One hundred and one years ago, in 1922, the Alabama Crimson Tide opened the football season against the state’s Marion Military Institute. Bama crushed the junior college upstarts, located 50 miles south of their massive state flagship campus by an equally massive score of 110-0. According to news reports of the day, “only the summer temperatures and the short quarters prevented Alabama from making the score a regular landslide.” Marion had one first down but was “never in hearing distance of the Crimson goal.” The two never played the other in a football game again.

This fall on September 9, 101 years after the 110-0 beat down, the University of Alabama will take to the gridiron before 100,00 plus rabid fans to battle the Texas Longhorns. Marion Institute, founded in 1841 by a future Lieutenant Colonel in the army of the Confederate States of America, will toe the starting line for a cross-country meet at Huntington, AL College. They dropped their football program in 1941. A public funded military school, Marion has produced over 200 generals and admirals in the United States Armed Forces. Currently, 56 Bama football alumni are active members of National Football League rosters. 

Chill, folks. We have a way of figuring these types of things out. It is what Makes America Great to Begin With.

5/04/2023

WLAY-AM Radio

This is how we roll. I told her I would take her places and I have – my trophy bride is now pampered by three trips to Paris in five years. First Paris, MO then Paris, IL and today Paris, KY. 


On today’s adventure I turned an eight-hour interstate trip to Birmingham, AL into a 12-hour Blue Highways hopscotch through southern Illinois, eastern Kentucky and northern Alabama. I let my trusted Wing mate take the wheel and I navigated. “Just ahead at the Dollar General is a short cut that will take us into Alabama,” I directed.  “We crossed into Alabama at least 20 miles ago,” she said. I knew that.

The goal of any family vacation we took as kids with my dad was to make good time, with limited concessions made to youthful bladders. I am still rebelling. Today, after stitching together a tapestry of roads covering every letter in the alphabet, we pull into the Florence, AL convenience store that boasted $2.98 gas and a parking lot boarding WLAY-AM radio, the oldest radio station in the southern US. On the air since 1933, it is one of the last AM stations in the state. That is over the last 90 years a lot of farm reports, school closings and high school football games. 

I read recently that Ford has announced that starting in 2025 they will no longer program AM radio into their cars’ sound systems. What a shame. Kids today will never know the joy AM radio brought to our lives. In 1971 I heard for the first time Bye Bye Miss American Pie on KXOX-AM at a time when all the hot girls only liked older guys. These sentiments, I admit, sound silly today, but AM radio was our lifeline. Remember Johnny Rabbit? He didn’t just play the hit records of the day; he was the man behind the magician’s curtain, and he made the world tolerable. 

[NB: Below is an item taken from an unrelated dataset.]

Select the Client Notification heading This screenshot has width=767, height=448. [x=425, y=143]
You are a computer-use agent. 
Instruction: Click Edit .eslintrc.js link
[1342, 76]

To this day my chest swells with pride when I recall the day in October 1967 (when all the World Series games were played in the daytime) and right under the holy Sister’s nose, I snuck my $5 Sears transistor radio into my 6th grade classroom. In a steely clandestine move, I snaked an earphone cord from my pocket hiding place up and under my shirt and to my left ear. Then I stealthily leaned my head into my left palm. 

I had both moxy and now the earned honor of announcing to my buddies that Javier had just taken a 5th inning Lonborg hanging curve over the Green Monster of Fenway for a three-run dinger. Cards 5. Red Sox 1. With Gibby on the mound, boys it is over, the Cards will win the 7th and deciding game of the Series. 

WLAY was our golden hits companion for 28 miles as we rolled down Alabama 187, then the signal failed. By the time we hit Moulden, we were back to Sirius radio. Oh well. If we can find a Holiday Inn tonight with a blinking neon sign, we are in, damn the cost. That’s how we roll.